人が人を評価することほど難しいものはない。できればやりたくない(笑)評価に「これが絶対正しい」という答えがあればいいのだが、残念ながらそれはない。
まぁそれはそれとして、仕事柄、或いは前職の人事経験から、評価に対する僕なりの持論みたいなものはある。
その擦り合わせではないけれど、先日、評価制度に関するセミナーを受けてきた。
今の時代の評価の傾向・ポイントとして、改めて次のようなことを再確認した。
・目的は、処遇だけに留まらず人材育成も意識する
・個人目標は、会社や部署の目標達成に資するようにする
・評価項目は数を絞り、具体的な行動レベル(コンピテンシー)に落とし込む
・コンピテンシーは会社や上司から与え、目標は個人で設定させる
・相対評価ではなく絶対評価
・定期的な評価とフィードバック(少なくとも四半期に一回) など
正直、かなり自分の頭の中のイメージ・持論と重なっていたので、驚いた。
もちろん、全てではない。

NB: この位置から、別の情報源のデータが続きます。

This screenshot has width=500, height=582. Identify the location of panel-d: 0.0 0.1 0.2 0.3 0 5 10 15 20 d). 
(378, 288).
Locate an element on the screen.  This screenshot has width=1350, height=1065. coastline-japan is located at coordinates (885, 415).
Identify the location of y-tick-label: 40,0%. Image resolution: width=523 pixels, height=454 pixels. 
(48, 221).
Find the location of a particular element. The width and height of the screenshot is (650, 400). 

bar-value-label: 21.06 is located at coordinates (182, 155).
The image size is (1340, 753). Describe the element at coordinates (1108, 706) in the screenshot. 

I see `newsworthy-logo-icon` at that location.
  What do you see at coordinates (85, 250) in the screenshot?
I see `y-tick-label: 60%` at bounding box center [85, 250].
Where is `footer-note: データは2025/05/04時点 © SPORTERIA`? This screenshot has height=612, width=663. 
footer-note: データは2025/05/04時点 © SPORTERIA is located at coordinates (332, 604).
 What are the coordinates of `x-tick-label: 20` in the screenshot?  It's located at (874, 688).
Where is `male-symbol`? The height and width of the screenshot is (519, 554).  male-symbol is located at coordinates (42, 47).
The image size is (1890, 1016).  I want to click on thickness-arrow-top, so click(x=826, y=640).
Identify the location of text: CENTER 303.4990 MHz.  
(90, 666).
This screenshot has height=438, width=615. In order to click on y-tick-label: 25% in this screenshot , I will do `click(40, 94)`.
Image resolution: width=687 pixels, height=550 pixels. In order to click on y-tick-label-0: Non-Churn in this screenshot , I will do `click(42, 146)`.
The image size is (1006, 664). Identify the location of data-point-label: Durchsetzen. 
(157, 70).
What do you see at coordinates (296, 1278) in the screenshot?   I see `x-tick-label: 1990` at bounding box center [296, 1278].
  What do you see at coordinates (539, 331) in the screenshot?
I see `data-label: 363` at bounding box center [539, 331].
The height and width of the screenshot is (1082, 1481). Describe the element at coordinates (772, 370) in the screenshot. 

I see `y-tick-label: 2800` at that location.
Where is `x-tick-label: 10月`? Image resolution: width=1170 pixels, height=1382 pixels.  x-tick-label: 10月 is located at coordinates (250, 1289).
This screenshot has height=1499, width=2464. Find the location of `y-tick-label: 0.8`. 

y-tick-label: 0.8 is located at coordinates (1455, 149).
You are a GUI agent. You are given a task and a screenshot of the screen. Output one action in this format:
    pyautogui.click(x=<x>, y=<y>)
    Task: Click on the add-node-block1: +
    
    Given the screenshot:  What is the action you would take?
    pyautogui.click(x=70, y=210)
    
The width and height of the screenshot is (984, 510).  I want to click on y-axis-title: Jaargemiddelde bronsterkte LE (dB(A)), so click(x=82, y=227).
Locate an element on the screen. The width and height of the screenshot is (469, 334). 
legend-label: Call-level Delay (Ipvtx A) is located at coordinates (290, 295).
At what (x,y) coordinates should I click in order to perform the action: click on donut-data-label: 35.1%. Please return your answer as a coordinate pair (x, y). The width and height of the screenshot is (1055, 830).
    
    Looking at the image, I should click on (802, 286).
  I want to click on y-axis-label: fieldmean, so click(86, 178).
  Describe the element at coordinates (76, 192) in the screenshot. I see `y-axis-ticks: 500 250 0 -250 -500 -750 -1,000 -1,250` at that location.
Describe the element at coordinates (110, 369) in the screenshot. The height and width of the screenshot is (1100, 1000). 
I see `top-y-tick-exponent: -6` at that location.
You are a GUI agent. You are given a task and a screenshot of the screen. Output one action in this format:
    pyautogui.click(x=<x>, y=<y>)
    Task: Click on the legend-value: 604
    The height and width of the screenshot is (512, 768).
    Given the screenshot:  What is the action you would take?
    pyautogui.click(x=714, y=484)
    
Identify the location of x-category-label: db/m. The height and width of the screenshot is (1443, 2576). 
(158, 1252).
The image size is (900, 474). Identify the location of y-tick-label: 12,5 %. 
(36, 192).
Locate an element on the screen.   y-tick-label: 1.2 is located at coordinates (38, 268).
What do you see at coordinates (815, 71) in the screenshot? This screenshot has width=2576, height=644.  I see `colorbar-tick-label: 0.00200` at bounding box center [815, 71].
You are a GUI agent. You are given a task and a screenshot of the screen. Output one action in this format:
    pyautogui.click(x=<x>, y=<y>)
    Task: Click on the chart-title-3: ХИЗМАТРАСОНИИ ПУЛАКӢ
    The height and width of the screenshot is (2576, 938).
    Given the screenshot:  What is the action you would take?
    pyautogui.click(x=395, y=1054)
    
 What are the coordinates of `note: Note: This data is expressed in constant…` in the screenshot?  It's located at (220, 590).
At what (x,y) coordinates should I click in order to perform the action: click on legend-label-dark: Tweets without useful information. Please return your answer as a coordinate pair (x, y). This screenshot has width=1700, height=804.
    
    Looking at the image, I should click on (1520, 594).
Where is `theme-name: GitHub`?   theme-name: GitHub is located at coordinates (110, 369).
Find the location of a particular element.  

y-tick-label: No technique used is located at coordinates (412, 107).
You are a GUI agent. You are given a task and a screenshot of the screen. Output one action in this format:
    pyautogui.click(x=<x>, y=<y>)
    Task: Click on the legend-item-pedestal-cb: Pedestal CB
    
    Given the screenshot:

例えば、定性的な業務にまで細かな評価尺度を用いてその達成度を数値化し、成果を処遇に反映させることを推奨していたが、(社風や職場風土によるところも大きいが)基本的に僕の中ではそれは「なし」だったりする。(達成度を数値化し、おおよその進捗状況を可視化することは大切)
新たな気づきやヒントもあった。
・評価ランクは10段階とし、フェアな差をつける
・4段階評価で中間点をなくす
・コンピテンシーに優先順位をつける など
ワークショップでは、事例を元に、自分が経営者だったらどんなコンピテンシーを選択するか、そのコンピテンシーの優先順位をどうするかを考え、参加者同士で意見交換を行った。
人によって選んだコンピテンシーやその順位は、微妙に、或いは全く違ったりして興味深かったが、社内において評価に対する目的意識やベクトル、或いは求める人材像を合わせるのがいかに難しいかということがうかがい知れる。
こういったワークショップは初めてで、クライアント先や相談先に対して使えそうだ。
今は人材不足もあって、人を大切にする(育てる)・生産性を上げるための評価が求められる。よくある処遇だけを目的とした評価は、すぐに形骸化するばかりか、時代に合わなくなってきている。
評価の目的意識を変える、個人の具体的な行動レベル・コンピテンシーまで落とし込む、会社と個人の目標設定は揃える、定期的なフィードバックで支援する、そういったことがこれからの評価には欠かせないのだろう。